Gold sat back, drank some more beer, and glanced at Aemilie.
‘Ah, messires, a great many things happened after the Italian Wedding. The worst year of my life, and no mistake.’
‘You might as well tell us,’ Chaucer said.
‘I want to hear about your time with Hawkwood,’ Froissart said.
‘Very well,’ Gold said with a grin. ‘But be warned. It’s a long time before I’ll come back to Sir John … and a lot of blood.’
Chapter One
Milan
May – June 1368
The morning after a great feast – you know how it is, gentles. Your head is hard and your legs are perhaps a little shaky. You’ve had too little sleep, and your stomach burns from all the wine. The day before, I’d fought in the lists. That evening had seen the wedding of Violante, daughter of the mighty count of Milan, to Lionel, Duke of Clarence, brother of the Prince of Wales and son of the king of England.
In my case I had bruises, wounds still fresh enough to bleed on our sheets, and a companion on a very narrow bed in the ‘office’, which was really just a passageway between the outer doors of a four-storey tower and the inner doors. You need to recall our arrangements before the wedding: the giant English Duke of Clarence and the Count of Savoy were sharing a tower in the Visconti palace. Richard Musard and I had seized it by coup de main from the steward, an excellent noble gentleman named Orgulafi.
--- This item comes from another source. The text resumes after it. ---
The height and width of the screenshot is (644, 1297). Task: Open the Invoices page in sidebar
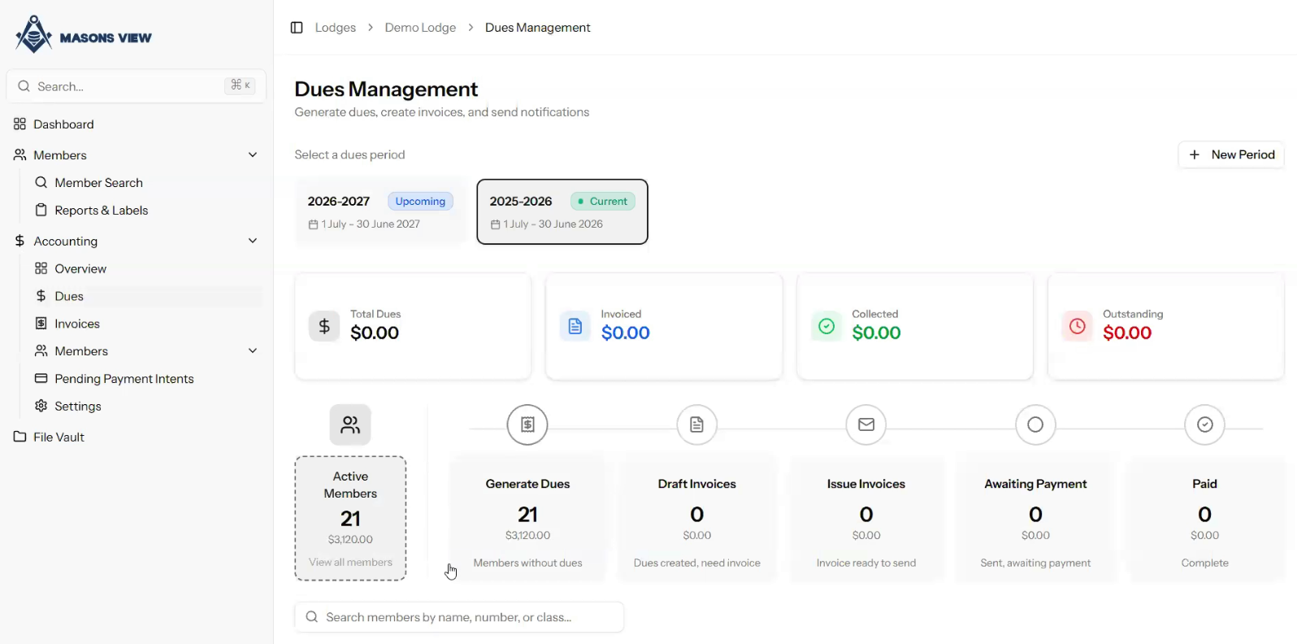tap(77, 324)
And I’ll remind you that I’d just faced a fight in the lists with hafted weapons, and then a feast that was in many ways equally dangerous. Despite the rain of blood and the terrible overtones to the festivities, I’d been in the state of euphoria a knight reaches with victory, and Emile was by my side, beautiful, thoughtful and powerful, drawing the attention of every man of blood, and every man and woman of wit.
Listen, and I will tell you a true, private thing. Neither my wife nor I led pure lives before we wed. And for that, it has always given me a sinful satisfaction to look a certain kind of man in the eye – the man who wants my wife – and I let my eyes say, ‘Just try. Be my guest, if you think you are better than I.’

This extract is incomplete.